Webpage of Alex Mramor   

Welcome to the webpage of Alex Mramor

About me:

I'm a sixth year graduate student at UCI advised by Richard Schoen. My research interests are in geometric analysis, more particularly mean curvature flow (and weak solutions thereof), minimal surfaces, and mathematical general relativity.

Starting Fall 2019 I'll be a J.J. Sylvester assistant professor at Johns Hopkins.

My email is mramora at uci.edu

Publications and preprints:

  1. Ancient and Eternal Solutions to Mean Curvature Flow from Minimal Surfaces (joint with Alec Payne). Preprint link

    In this article Alec and I construct ancient and eternal flows which flow "out" of certain classes of unstable minimal hypersurfaces in Rn+1. Special attention is given to the rotationally symmetric cases where one flows out of a catenoid - in this case we show there in fact exists an eternal solution and we prove a partial uniqueness theorem concerning these.

  2. Nonconvex Surfaces which Flow to Round Points (joint with Alec Payne). Preprint. link

    In this article we extend Huisken's theorem that convex surfaces flow to round points by mean curvature flow. We will construct certain classes of mean convex and non-mean convex hypersurfaces that shrink to round points and use these constructions to create pathological examples of flows. We find a sequence of flows that exist on a uniform time interval, have uniformly bounded diameter, and shrink to round points, yet the sequence of initial surfaces has no subsequence converging in the Gromov-Hausdorff sense. Moreover, we construct such a sequence of flows where the initial surfaces converge to a space-filling surface. Also constructed are surfaces of arbitrarily large area which are close in Hausdorff distance to the round sphere yet shrink to round points.

  3. Low Entropy and the Mean Curvature Flow with Surgery (joint with Shengwen Wang). Preprint. link

    In this article, my collaborator Shengwen and I extend the mean curvature flow with surgery to mean convex hypersurfaces with low entropy. In particular, 2-convexity is not assumed. We then show that smooth n-dimensional closed self shrinkers with entropy less than that of the round (n-2) sphere are isotopic to the(round) n sphere

  4. Regularity and stability results for the level set flow via the mean curvature flow with surgery. To appear in Communications in Analysis and Geometry. link

    In this article I use the mean curvature flow with surgery to get regularity results for the level set flow that go beyond Brakke regularity theorem. I also show a stability result for the plane under the level set flow.

  5. On the topological rigidity of self shrinkers in R^3 (joint with Shengwen Wang). To appear in International Mathematics Research Notices. link

    In this article my collaborator Shengwen and I show that self shrinkers in R^3 are "topologically standard" in that they are ambiently isotopic to standard genus g surfaces. In particular, self shrinking tori are unknotted (in the obvious sense).

  6. Entropy and generic mean curvature in curved ambient spaces. To appear in the Proceedings of the AMS. link

    In this article I show that surfaces that shrink to points do so generically to round points, in the sense of Colding and Minicozzi. The main point is to overcome a lack of good monotonicity formula for mean curvature flow in curved ambient spaces.

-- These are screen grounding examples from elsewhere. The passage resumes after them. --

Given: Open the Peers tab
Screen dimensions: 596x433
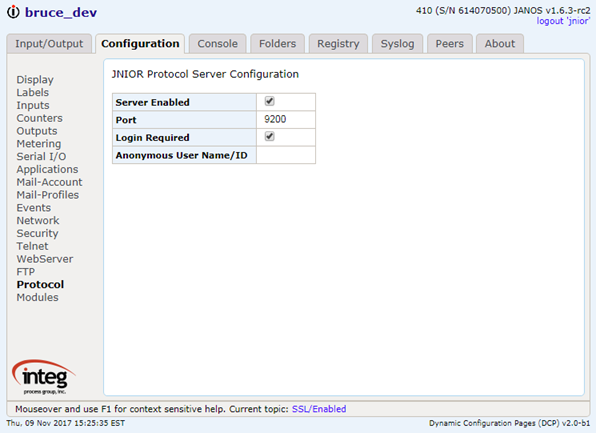Looking at the screenshot, I should coord(450,44).
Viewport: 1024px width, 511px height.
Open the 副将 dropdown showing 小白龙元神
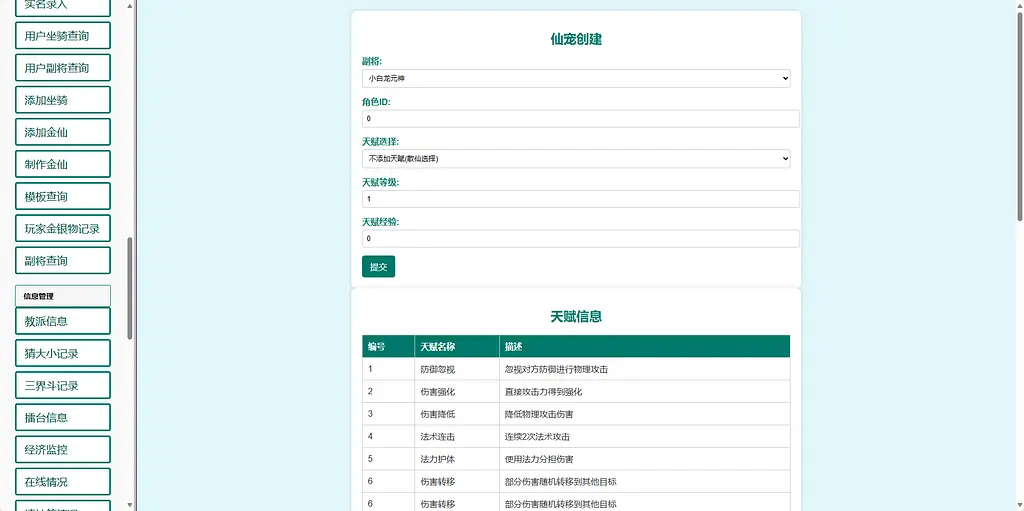coord(575,78)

  7. A finiteness theorem via the mean curvature flow with surgery. To appear in the Journal of Geometric Analysis. link

    In this article I use the mean curvature flow with surgery to construct an ambient isotopy of a 2-convex hypersurface to a "skeleton," or a number of embedded S^1s connected by intervals. Then I can estimate the number of skeletons up to isotopy (given certain conditions on the original class of hypersurfaces) to establish an extrinsic finiteness theorem in the spirit of Cheeger's finiteness theorem.

Teaching:

Spring 2019: No teaching duties this quarter

Talks given or planned:

  1. Geometry and Topology seminar at UCSC Feb 28th 2019
  2. Contributed talk at the 2018 Barrett lectures, June 1 at UTK
  3. Contributed talk at math connections 2018, May 19th at UCR
  4. Geometric analysis seminar at UTK Nov 29th 2017
  5. Colloquium at CSUF April 28th 2017
I'm also often a co-organizer for a/the (sometimes there are multiple) geometric analysis learning seminar at UCI and have given numerous talks there. Recently we've been carefully reading through Simon's GMT notes.

Non math stuff:

My wife Alicia and I have turned into avid hikers -it's a great way to relax a little and the outdoors can be a great place to get new math ideas too! UCI is in a prime location for hiking with many mountains relatively nearby. Two of our favorite peaks are San Jacinto and San Gorgonio about an hour and a half away:

Here are Alicia and I on San Gorgonio.

Here is a great view of San Jacinto from San Gorgonio.

In the background is San Gorgonio viewed from San Jacinto, on the way up to Long valley on the cactus to clouds hike.